### EXERCISE OBJECTIVE:
Please say how many lines in the records below contain the word "computer", giving the number alone.

### PROVIDED DATA:
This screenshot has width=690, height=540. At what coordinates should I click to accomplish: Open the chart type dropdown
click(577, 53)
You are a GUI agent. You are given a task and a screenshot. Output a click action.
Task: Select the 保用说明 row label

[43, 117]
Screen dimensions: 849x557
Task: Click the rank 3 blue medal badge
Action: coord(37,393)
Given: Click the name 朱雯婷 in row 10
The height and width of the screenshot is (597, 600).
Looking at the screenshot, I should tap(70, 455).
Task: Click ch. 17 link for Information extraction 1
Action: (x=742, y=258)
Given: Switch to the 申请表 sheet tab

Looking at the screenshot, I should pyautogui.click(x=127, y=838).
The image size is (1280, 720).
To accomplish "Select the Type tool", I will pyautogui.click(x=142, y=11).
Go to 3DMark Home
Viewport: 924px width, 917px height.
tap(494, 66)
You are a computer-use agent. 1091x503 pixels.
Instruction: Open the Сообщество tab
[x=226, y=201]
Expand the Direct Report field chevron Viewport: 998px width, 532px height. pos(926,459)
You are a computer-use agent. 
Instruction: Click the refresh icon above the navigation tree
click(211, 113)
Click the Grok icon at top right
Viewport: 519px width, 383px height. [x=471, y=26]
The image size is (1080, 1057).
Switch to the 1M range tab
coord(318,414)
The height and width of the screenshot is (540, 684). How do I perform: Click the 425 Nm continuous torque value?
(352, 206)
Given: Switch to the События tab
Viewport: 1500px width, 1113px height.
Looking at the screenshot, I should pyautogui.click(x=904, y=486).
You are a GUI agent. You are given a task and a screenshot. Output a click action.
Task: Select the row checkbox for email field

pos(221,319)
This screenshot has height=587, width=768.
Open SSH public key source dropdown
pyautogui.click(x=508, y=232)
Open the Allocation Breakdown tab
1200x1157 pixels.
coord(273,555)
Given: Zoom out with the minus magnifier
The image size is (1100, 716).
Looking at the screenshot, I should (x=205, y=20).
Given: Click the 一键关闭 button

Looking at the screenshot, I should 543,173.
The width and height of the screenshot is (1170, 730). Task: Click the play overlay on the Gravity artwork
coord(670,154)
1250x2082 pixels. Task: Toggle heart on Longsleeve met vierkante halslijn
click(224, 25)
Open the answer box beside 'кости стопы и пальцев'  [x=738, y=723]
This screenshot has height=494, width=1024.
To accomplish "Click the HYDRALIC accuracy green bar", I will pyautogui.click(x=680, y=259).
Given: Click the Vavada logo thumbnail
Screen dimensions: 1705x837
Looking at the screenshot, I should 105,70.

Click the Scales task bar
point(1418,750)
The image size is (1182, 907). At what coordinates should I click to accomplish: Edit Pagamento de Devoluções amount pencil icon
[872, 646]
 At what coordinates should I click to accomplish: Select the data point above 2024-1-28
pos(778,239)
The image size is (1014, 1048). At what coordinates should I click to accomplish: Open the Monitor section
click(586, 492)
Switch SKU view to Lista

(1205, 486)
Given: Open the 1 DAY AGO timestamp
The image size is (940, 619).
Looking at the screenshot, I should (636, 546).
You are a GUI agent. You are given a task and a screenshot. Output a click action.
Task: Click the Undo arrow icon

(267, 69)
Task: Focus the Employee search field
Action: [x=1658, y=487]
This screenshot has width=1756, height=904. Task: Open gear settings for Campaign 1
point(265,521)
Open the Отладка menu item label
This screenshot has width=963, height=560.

### RESPONSE TO THE EXERCISE:
2